In 1982, Marcel Lefebvre directed the Seminary of Saint Pius X's American priests to follow the 1962 liturgical books. Dolan and eight other American priests refused to do this. On 27 April 1983, these nine priests, along with some seminarians who were sympathetic to them, were promptly expelled from the Society of Saint Pius X (SSPX) by Lefebvre, for their refusal to use the 1962 Missal and for other reasons, such as their resistance to Lefebvre's order that priests of the SSPX must accept the decrees of nullity handed down by diocesan marriage tribunals, and their disapproval of the SSPX's policy of accepting into the society new members who had been ordained to the priesthood according to the revised sacramental rites of Paul VI. The priests swiftly formed the Society of Saint Pius V (SSPV).

===Episcopacy===
In 1989, Dolan left the Society of Saint Pius V and came into contact with the Congregation of Mary Immaculate Queen (CMRI). He was consecrated a bishop by Bishop Mark Pivarunas, the Superior General of that order, on 30 November 1993, at Saint Gertrude the Great, West Chester, Ohio.

On 11 May 1999, in Acapulco, Guerrero, Mexico, Dolan assisted Pivarunas as co-consecrator in the episcopal consecration of Martín Dávila Gandara of the Sociedad Sacerdotal Trento (Priestly Union of Trent).

On 22 February 2018, in Brooksville, Florida, Dolan assisted as Bishop Donald Sanborn as co-consecrator in the episcopal consecration of Joseph Selway of the Roman Catholic Institute.

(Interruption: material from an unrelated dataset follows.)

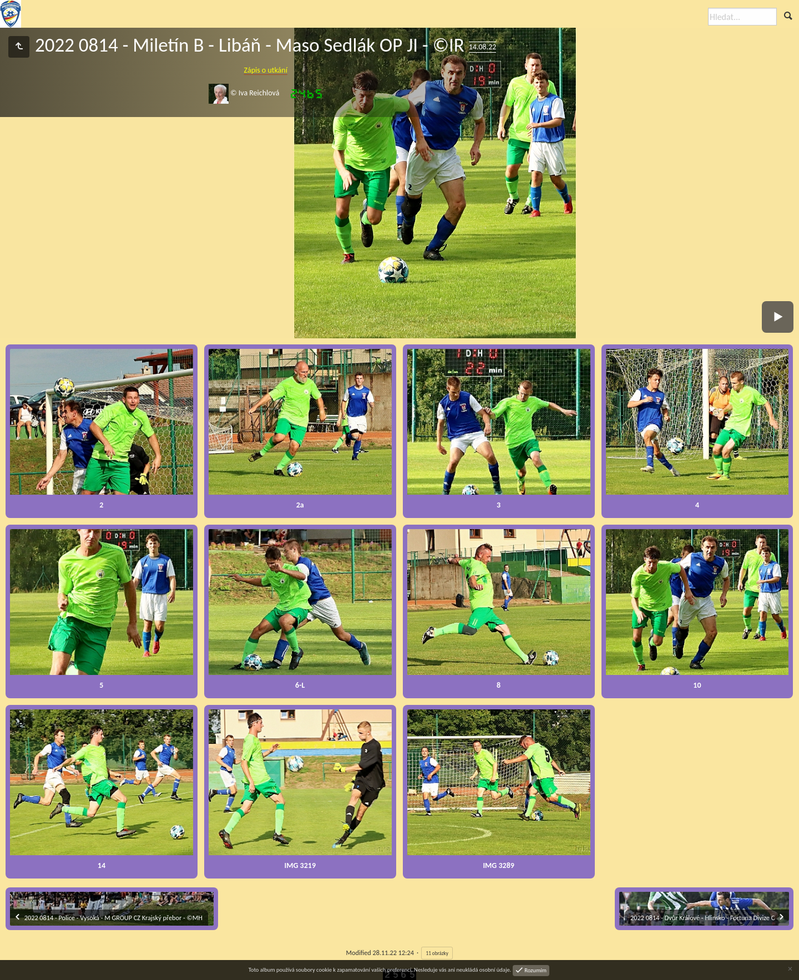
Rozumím (535, 969)
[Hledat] (742, 17)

On 29 September 2021, Dolan consecrated Brazilian Father Rodrigo Ribeiro da Silva, a former priest of the SSPX-Resistance, as a bishop for Mexico and South America.

Bishop Dolan and Fr Joseph Collins were instrumental in converting Ohio State Death Row inmate Joseph Murphy to Catholicism. Dolan baptized and confirmed Murphy after a period of religious instruction and corresponded and regularly conferred sacraments upon Joseph Murphy.

On 26 April 2022, Dolan suddenly died.